2.1.6 Open spatial data sources
There is a wealth of open spatial data accessible online now via static URLs or APIs - a few examples include Data.gov, NASA SECAC Portal, Natural Earth, UNEP GEOdata, and countless others listed here at Free GIS Data
2.1.7 Spatial data from R packages
There are also a number of R packages written specifically to provide access to geospatial data - below are a few and we’ll step through some examples of pulling in data using some of these packages.
| Package name | Description | 
|---|---|
| USABoundaries | Provide historic and contemporary boundaries of the US | 
| tigris | Download and use US Census TIGER/Line Shapefiles in R | 
| tidycensus | Uses Census American Community API to return tidyverse and optionally sf ready data frames | 
| FedData | Functions for downloading geospatial data from several federal sources | 
| elevatr | Access elevation data from various APIs (by Jeff Hollister) | 
| getlandsat | Provides access to Landsat 8 data. | 
| osmdata | Download and import of OpenStreetMap data. | 
| raster | The getData() function downloads and imports administrative country, SRTM/ASTER elevation, WorldClim data. | 
| rnaturalearth | Functions to download Natural Earth vector and raster data, including world country borders. | 
| rnoaa | An R interface to National Oceanic and Atmospheric Administration (NOAA) climate data. | 
| rWBclimate | An access to the World Bank climate data. | 
Below is an example of pulling in US states using the rnaturalearth package - note that the default is to pull in data as sp objects and we coerce to sf. Also take a look at the chained operation using dplyr. Try changing the filter or a parameter in ggplot.
library(rnaturalearth)
library(dplyr)
library(ggplot2)
states <- ne_states(country = 'United States of America')
states_sf <- st_as_sf(states)
states_sf %>%
  dplyr::filter(!name %in% c('Hawaii','Alaska') & !is.na(name)) %>%
  ggplot + geom_sf()
2.1.8 Read in raster data
Here we use the getData function in the raster package to download elevation into a RasterLayer and grab administrative boundaries from a database of global administrative boundaries - warning: sometimes getData function has trouble accessing the server and download can be a bit slow. Here we see as well how we can use vector spataio polygon data to crop raster data.
library(raster)
US <- getData("GADM",country="USA",level=2)
Benton <- US[US$NAME_1=='Oregon' & US$NAME_2=='Benton',]
elev <- getData('SRTM', lon=-123, lat=44)

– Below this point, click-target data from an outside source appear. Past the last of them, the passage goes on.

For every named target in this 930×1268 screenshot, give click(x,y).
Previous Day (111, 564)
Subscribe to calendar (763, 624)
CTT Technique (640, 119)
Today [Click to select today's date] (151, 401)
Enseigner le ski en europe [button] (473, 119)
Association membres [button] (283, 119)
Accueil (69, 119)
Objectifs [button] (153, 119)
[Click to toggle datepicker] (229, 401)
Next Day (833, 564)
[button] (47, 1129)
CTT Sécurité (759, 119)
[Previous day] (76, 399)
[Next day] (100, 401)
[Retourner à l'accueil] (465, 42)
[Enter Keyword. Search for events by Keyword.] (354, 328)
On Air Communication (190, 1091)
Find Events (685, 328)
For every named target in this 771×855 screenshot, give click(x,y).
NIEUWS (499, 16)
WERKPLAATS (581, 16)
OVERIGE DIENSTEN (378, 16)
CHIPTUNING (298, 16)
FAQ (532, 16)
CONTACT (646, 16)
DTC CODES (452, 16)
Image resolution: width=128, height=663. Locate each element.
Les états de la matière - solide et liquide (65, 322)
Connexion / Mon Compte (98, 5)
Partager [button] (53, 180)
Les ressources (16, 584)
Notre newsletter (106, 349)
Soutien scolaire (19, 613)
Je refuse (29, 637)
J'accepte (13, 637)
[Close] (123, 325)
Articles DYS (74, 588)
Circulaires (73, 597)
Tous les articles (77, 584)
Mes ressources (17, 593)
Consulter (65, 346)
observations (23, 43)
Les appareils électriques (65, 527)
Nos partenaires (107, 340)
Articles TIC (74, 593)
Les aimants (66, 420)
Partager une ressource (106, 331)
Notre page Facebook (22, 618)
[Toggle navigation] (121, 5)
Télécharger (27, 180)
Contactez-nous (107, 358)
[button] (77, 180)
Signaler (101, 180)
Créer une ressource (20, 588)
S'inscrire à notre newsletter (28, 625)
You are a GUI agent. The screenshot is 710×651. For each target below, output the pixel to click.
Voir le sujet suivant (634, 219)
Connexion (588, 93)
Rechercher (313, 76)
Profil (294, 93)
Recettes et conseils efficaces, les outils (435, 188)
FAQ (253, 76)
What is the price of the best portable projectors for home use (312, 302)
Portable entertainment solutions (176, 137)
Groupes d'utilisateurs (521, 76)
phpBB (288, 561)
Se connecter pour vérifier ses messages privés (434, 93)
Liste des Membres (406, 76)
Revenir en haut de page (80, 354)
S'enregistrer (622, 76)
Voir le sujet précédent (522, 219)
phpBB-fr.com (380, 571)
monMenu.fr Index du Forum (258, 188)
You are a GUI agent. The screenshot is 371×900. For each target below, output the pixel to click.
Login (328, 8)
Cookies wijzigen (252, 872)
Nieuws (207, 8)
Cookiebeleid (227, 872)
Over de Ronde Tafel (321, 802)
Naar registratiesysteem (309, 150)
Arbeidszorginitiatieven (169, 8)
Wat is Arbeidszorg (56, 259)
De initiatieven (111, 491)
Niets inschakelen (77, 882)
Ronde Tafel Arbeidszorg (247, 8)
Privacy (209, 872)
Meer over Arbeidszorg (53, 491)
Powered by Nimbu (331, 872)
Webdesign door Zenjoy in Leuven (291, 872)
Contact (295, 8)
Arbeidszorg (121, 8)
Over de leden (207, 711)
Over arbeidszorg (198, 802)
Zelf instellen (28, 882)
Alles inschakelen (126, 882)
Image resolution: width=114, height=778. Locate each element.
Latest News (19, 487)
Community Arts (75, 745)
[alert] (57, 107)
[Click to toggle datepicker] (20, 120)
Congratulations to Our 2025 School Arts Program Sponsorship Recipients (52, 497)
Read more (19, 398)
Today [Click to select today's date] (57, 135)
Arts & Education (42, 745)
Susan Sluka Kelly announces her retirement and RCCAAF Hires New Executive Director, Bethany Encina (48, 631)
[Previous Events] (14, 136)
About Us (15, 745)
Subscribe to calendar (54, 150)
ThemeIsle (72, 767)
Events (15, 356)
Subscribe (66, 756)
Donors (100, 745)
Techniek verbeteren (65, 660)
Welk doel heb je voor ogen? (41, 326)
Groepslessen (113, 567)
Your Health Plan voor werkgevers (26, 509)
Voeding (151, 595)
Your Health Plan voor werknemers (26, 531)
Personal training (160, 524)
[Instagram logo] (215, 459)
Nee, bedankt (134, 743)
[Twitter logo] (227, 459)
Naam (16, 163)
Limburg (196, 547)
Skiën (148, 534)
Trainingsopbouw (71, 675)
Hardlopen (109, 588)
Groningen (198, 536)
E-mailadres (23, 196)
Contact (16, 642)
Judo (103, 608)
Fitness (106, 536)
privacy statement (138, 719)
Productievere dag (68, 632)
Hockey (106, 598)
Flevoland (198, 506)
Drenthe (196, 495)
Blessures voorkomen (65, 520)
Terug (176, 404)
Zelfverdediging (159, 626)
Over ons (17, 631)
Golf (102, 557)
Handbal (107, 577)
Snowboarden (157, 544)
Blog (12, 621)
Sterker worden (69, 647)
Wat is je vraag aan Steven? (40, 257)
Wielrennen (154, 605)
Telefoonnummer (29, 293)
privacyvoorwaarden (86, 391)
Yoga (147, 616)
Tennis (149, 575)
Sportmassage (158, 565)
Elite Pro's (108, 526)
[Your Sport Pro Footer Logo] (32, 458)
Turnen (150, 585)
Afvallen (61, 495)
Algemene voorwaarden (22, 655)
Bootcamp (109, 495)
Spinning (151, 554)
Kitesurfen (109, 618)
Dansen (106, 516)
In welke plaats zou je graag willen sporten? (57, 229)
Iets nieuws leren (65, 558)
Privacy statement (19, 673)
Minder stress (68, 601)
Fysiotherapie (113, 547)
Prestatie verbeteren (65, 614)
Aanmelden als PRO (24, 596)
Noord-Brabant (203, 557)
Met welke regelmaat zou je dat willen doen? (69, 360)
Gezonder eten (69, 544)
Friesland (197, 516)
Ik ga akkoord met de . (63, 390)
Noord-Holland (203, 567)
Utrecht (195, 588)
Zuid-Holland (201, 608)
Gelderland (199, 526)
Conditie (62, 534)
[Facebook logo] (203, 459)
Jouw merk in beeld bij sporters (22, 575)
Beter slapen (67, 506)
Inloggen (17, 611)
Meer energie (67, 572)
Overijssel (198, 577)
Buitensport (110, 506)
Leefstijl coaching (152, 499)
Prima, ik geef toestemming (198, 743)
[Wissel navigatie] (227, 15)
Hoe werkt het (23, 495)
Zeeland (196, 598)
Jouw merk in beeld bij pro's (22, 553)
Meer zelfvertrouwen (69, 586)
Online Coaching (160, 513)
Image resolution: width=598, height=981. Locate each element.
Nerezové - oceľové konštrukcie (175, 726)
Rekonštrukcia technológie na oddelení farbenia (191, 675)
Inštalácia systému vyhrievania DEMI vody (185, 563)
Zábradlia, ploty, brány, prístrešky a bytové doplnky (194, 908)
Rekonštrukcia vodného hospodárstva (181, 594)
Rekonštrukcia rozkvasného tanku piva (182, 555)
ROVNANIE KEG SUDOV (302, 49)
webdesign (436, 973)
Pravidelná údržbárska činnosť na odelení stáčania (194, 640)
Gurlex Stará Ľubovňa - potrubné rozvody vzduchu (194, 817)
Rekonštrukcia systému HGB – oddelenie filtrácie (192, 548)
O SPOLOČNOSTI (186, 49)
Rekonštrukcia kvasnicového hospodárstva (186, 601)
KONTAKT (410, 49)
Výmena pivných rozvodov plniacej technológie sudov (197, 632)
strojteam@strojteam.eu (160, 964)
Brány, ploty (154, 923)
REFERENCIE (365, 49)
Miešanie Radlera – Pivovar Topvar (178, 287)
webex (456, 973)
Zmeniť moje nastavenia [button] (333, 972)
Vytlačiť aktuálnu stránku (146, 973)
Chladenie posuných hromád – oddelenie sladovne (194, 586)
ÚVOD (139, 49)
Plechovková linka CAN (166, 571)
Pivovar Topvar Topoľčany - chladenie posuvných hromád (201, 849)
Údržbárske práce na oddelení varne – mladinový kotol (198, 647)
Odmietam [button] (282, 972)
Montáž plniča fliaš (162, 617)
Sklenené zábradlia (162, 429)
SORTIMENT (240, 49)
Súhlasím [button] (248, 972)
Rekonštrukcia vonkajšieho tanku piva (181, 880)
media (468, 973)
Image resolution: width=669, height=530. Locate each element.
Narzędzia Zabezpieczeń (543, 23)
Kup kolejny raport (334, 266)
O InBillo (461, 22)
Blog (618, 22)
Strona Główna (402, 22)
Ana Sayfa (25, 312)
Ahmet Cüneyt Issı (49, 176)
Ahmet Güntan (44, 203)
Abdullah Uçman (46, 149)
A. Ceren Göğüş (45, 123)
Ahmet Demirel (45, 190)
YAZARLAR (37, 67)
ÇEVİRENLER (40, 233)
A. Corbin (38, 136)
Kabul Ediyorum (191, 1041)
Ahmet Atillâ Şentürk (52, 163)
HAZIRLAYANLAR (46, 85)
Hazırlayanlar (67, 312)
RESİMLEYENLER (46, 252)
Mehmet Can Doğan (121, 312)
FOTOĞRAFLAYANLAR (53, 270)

elev <- crop(elev, Benton)
elev <- mask(elev, Benton)
plot(Benton, main="Elevation (m) in Benton County, Oregon", axes=T)
plot(elev, add=TRUE)
plot(Benton, add=TRUE)
2.1.9 Read in OpenStreetMap data
The osmdata package is a fantastic resource for leveraging the OpenStreetMap (OSM) database.
library(osmdata)
library(mapview)
footway <- opq(bbox = "corvallis oregon") %>% 
  add_osm_feature(key = "highway", value = "footway") %>% 
  osmdata_sf()
footway <- footway$osm_lines
mapview(footway$geometry)library(osmdata)
library(mapview)
rstrnts <- opq(bbox = "corvallis oregon") %>% 
    add_osm_feature(key = "amenity", value = "restaurant") %>%
    osmdata_sf()
rstrnts <- rstrnts$osm_points
mapview(rstrnts$geometry)We often have flat files, locally on our machine or accessed elsewhere, that have coordinate information which we would like to make spatial:
library(devtools)
library(readr)
library(ggplot2)
# install_github("mhweber/awra2020spatial", force=TRUE)
library(awra2020spatial)
gages = read_csv(system.file("extdata/Gages_flowdata.csv", package = "awra2020spatial"))
gages_sf <- gages %>%
  st_as_sf(coords = c("LON_SITE", "LAT_SITE"), crs = 4269, remove = FALSE) %>%
  dplyr::select(STATION_NM,LON_SITE, LAT_SITE)
ggplot() + geom_sf(data=gages_sf)